|
SULAYMANIYAH,
Kurdistan-Iraq — It’s a place of big skies, vast
mountain ranges and heart-breaking beauty; proud,
defiant people with their own language, fiercely
guarded identity and bold flag; enviable
agricultural and petrochemical resources; a history
of bloodshed, a protracted struggle for independence
and a headstrong, highly influential political
machine with players in the top levels of national
government, including the presidency.
Throw in a twang and a couple million pairs of
Wranglers, and it could be Texas.
But the five provinces that fall in part or in whole
into the Kurdish region of northern Iraq face an
identity struggle that could challenge the delicate
state of Iraqi unity.
Despite Kurds’ predilection to refer to “Kurdistan,”

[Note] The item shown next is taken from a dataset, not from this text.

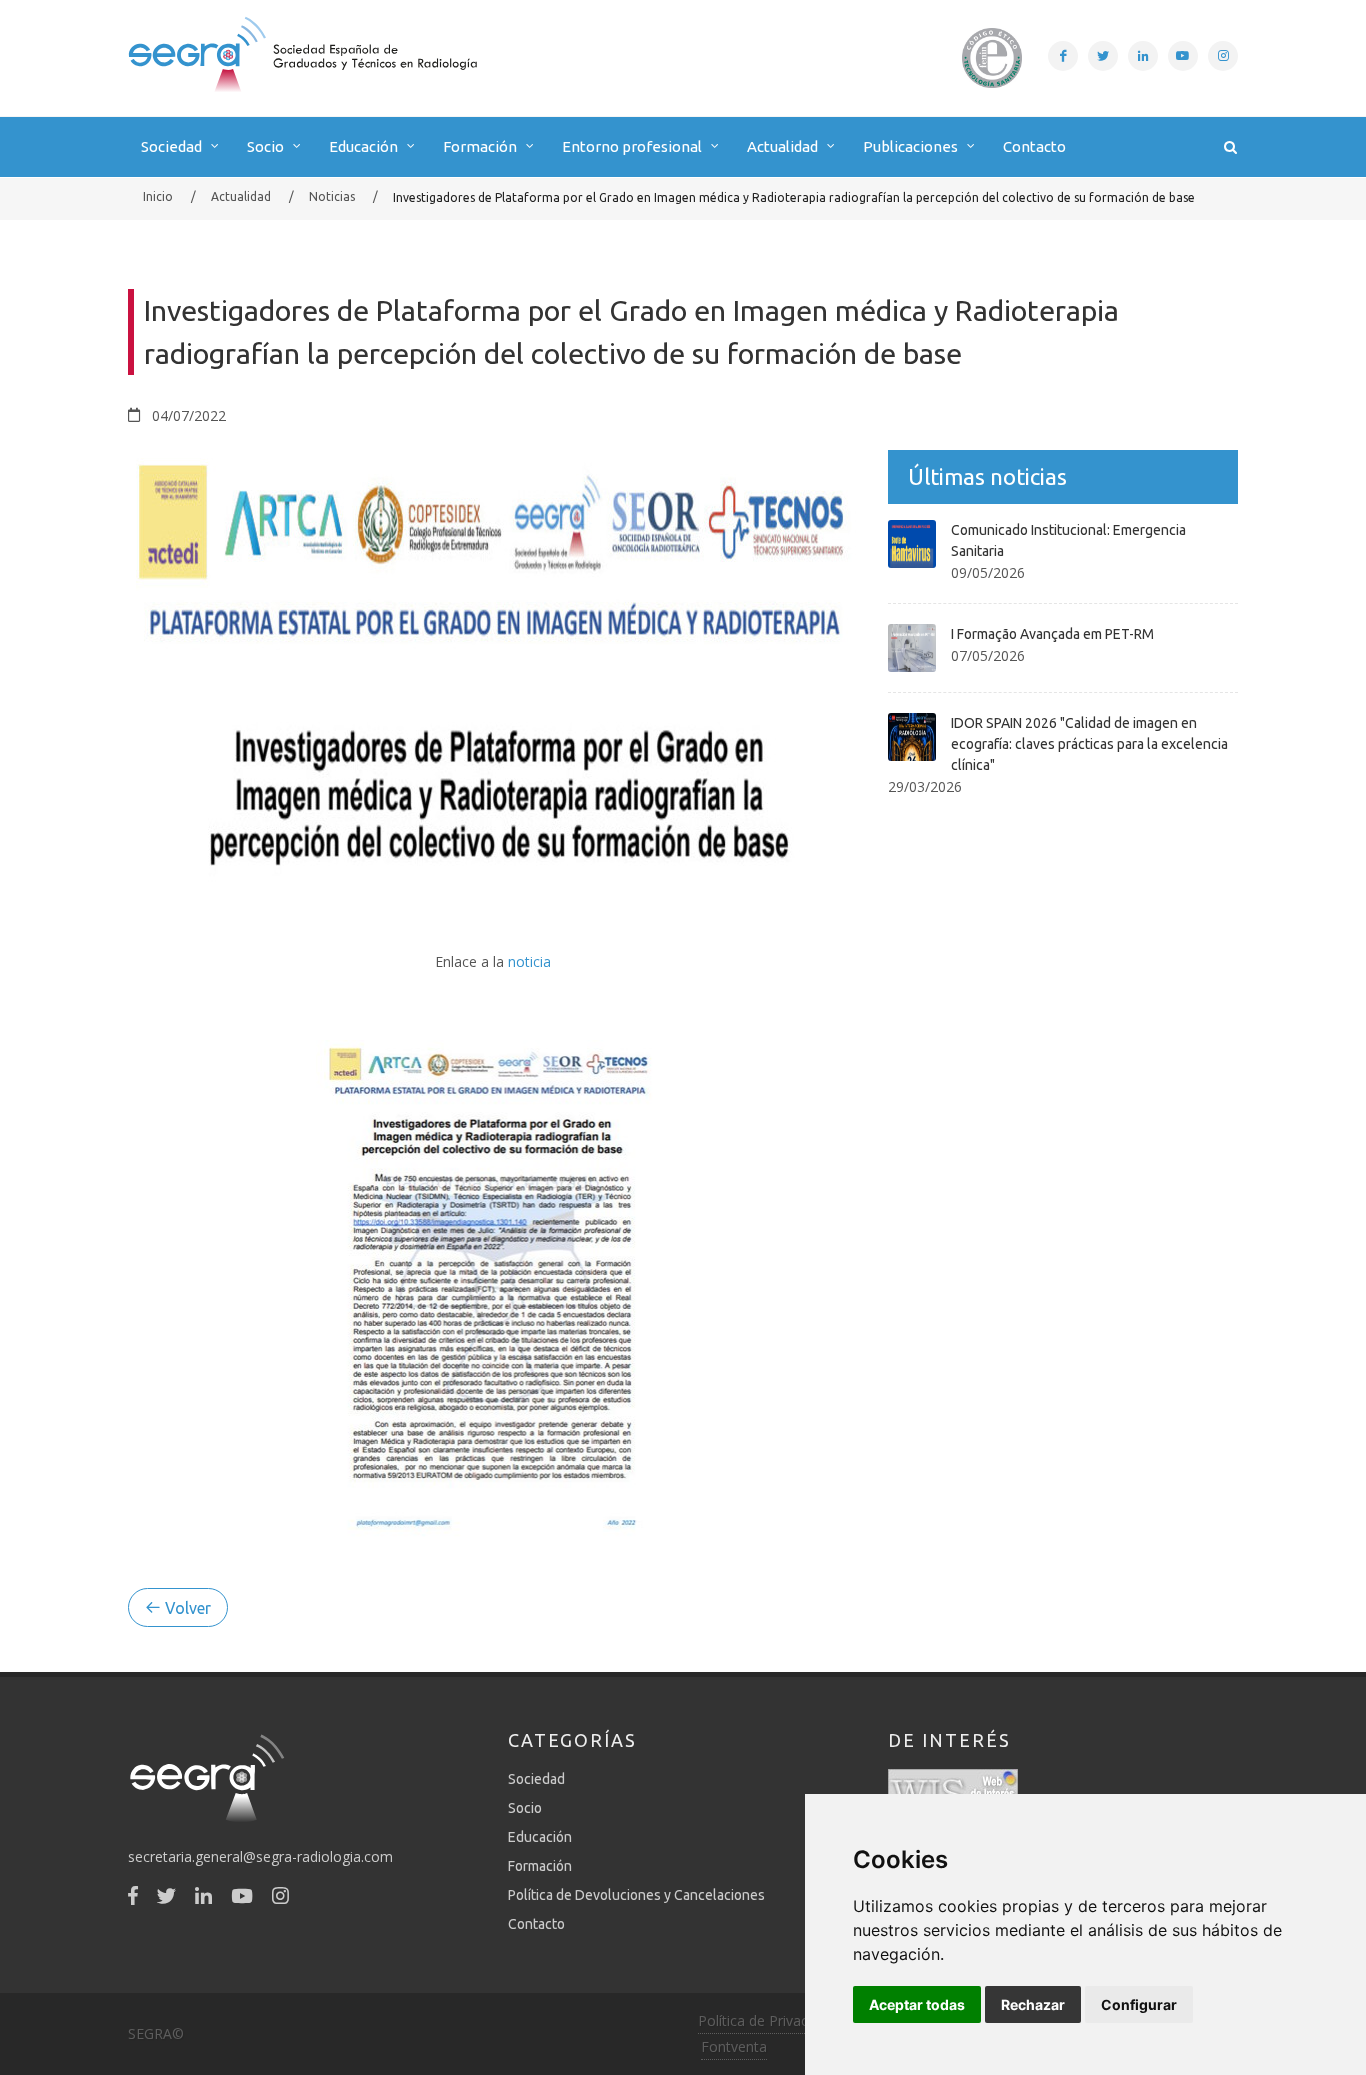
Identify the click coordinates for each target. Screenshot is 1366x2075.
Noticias (332, 196)
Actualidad (241, 196)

no such political or geographic entity exists. On
one side, leaders faithfully maintain their
allegiance to Americans, whose national policy
leaves no room for an independent Kurdistan, while
balancing the people’s deep-seated desire for
complete autonomy.
It’s a struggle American soldiers in the region face
daily in their position as advisers and allies to
the Kurd-dominated Iraqi army in the area, and as
former allies with the Kurdish freedom fighters, the
Peshmerga, many of whom are joining the growing
Iraqi army.
“There’s times when they’ll say ‘Kurdistan,
Kurdistan, Kurdistan,’” said Lt. Col. Robert
Benjamin, deputy commander of the 1st Brigade Combat
Team, 101st Airborne Division, of Fort Campbell, Ky.

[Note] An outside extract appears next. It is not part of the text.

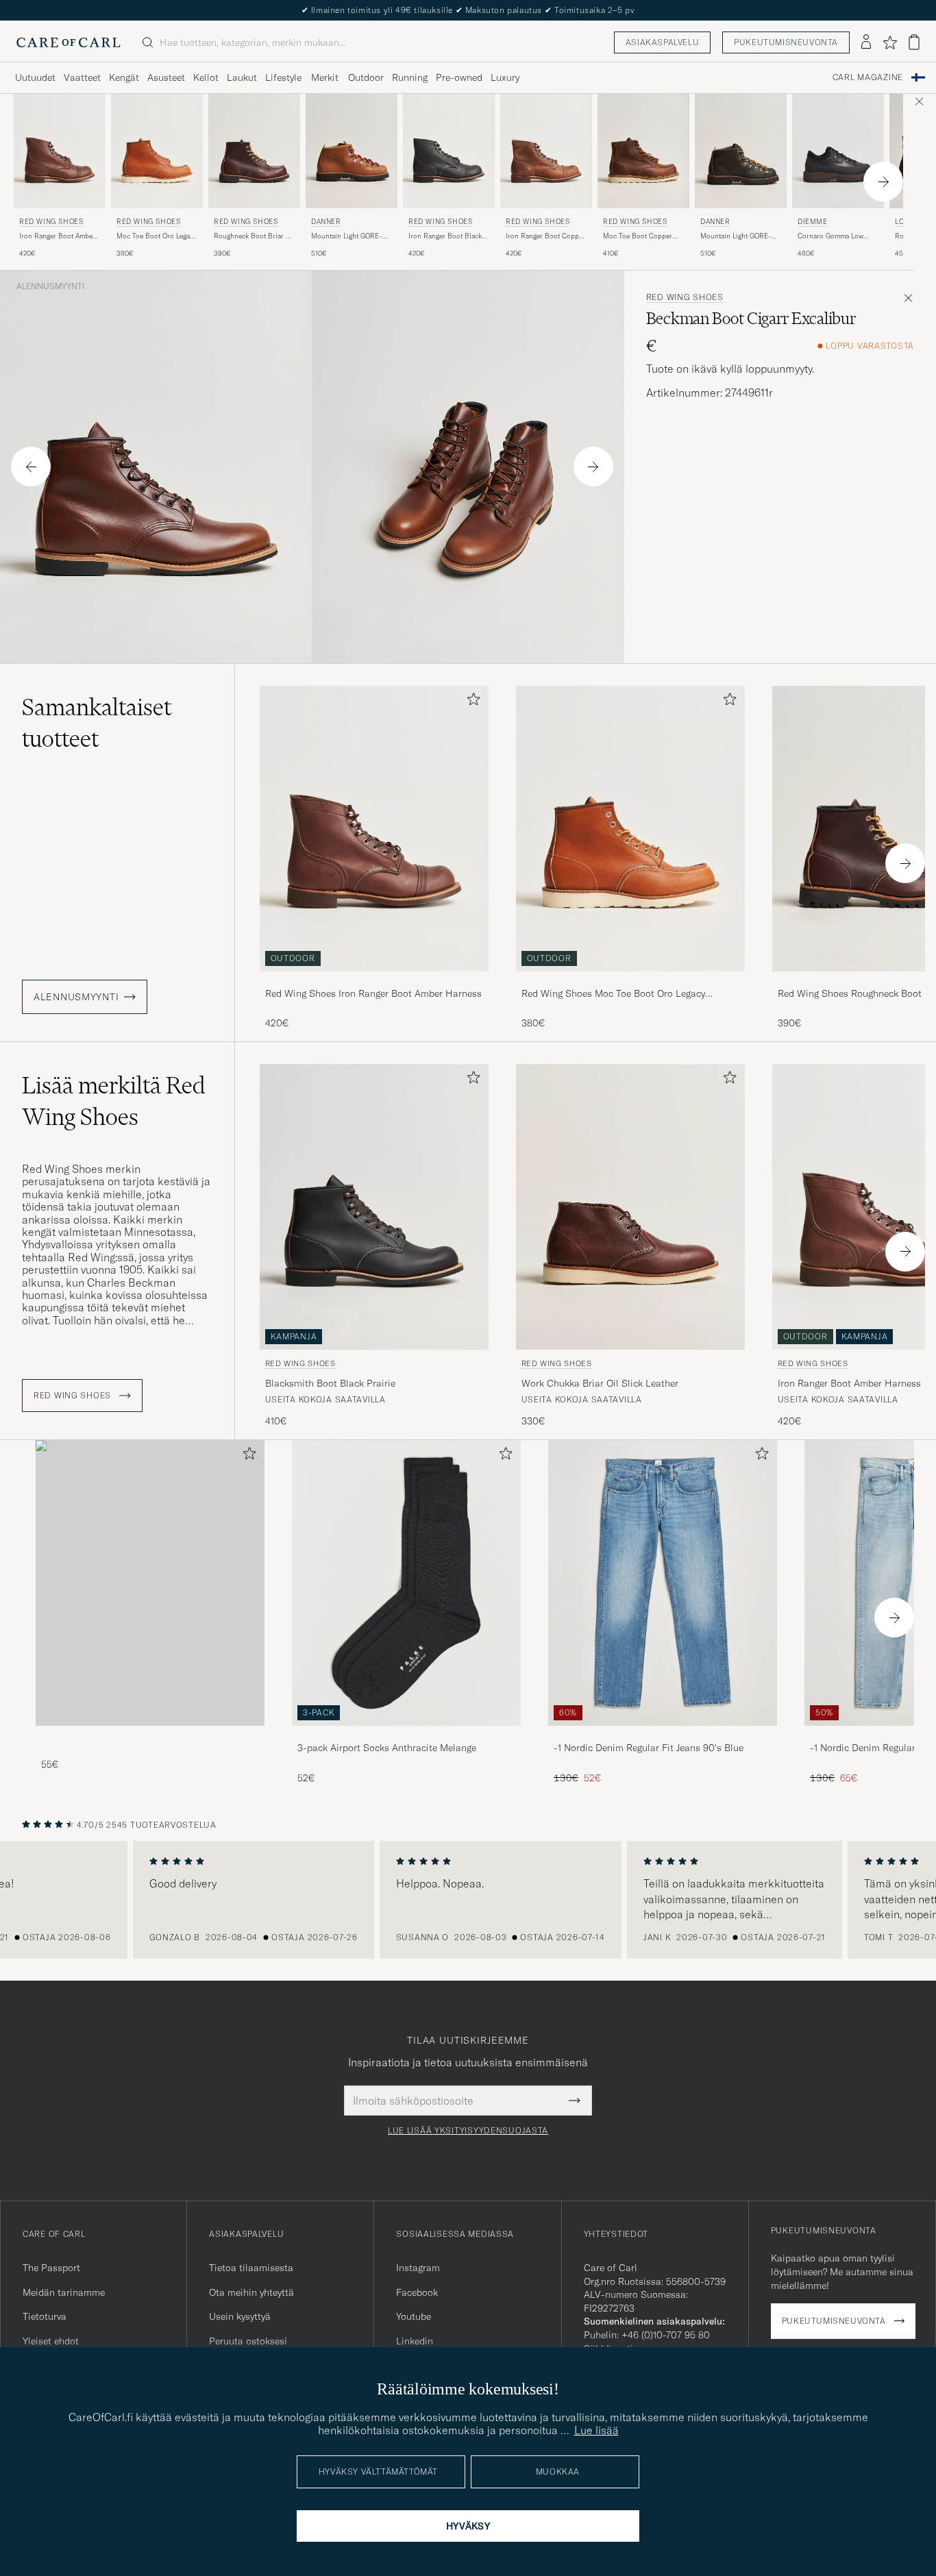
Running (410, 77)
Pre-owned (459, 77)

“I’ll say, ‘There is no Kurdistan. There is Iraq.’”
“They’re going to have to change,” he said. “They
want to have a lot of autonomy under the new
constitution and the new government, but I think
they’ll go along with it. They can become a good
part of this nation.”
It’s a hard shift for a region that has been
fighting for its independence for at least 80 years,
and which, during the Saddam Hussein era, had
American support in the push for independence. It’s
also a healing process for a population that
suffered through Saddam’s genocidal campaigns
against Kurds and which has lost trust in their
fellow countrymen.
“I will not say all the Arabs are bad,” said Iraqi
army Col. Kamal Mahmood, a former member of the
Peshmerga. “I will just say the majority.”
Local leaders unanimously expressed a wistful desire
for an independent Kurdistan. But they also profess
loyalty to another entity: the United States.
“All the Kurds need or want [independence],” said
Iraqi army Col. Jamal Hawez Mustafa, deputy
commander of 3rd Brigade, 4th Division, based in
Sulaymaniyah, a modern, bustling Kurdish city near
the Iranian border. “We’ve been fighting so long for
a separate Kurdistan. Now we’ve decided to let that
go. Because the Americans don’t want it, we don’t
want it. That’s the main reason, because we don’t
make any problems for the Americans.”
But Mustafa, who fought for the Peshmerga from 1980
until he joined the Iraqi army in 2004, said his
ultimate loyalty lies with his people.
“Right now,” he said, “we work for the Iraqi army
and do whatever the Ministry of Defense tells us.
Whenever those departments disappear, we’ll probably
go back to Peshmerga again.”
The Peshmerga Organization Center commander, who
only goes by one name, Gen. Jafar, said the region’s
people feel strongly that Kurdistan should be
independent.
“Why should we stay related to Iraq forever?” he
said. “We have our land, our nation, our language,
our history. … We are still related to Iraq. If the
time came up to be independent, everybody wants
that.”
Kurdish leader Ali N. Salhi, a member of the Kirkuk
Provincial Council who emigrated to South Dakota in
1975 after the failed Kurdish revolution, said he
has spent the last 30 years working in exile for the
Kurdish cause. He returned to Iraq in 2003.
Salhi, who is an American citizen, proposed a more
moderate solution to the cry for Kurdish
independence. He said he feels residents should be
able to vote whether to group themselves into a
Kurdish super-state — a region that would have
strong regional government, but still maintain
national ties. His model: powerful states in his
adopted nation.
“Most of the Kurds somehow are interested in being
part of the Kurdistan region,” he said in English.
“I don’t have any reason to be against the idea. I
believe the opportunity should be given to the
population. The sooner the better.”
But he doesn’t believe an independent Kurdistan is
the answer.
“That’s not the way to go,” he said. “Each state in
the U.S. has its own laws, its own government, but
still has a connection to the central government.”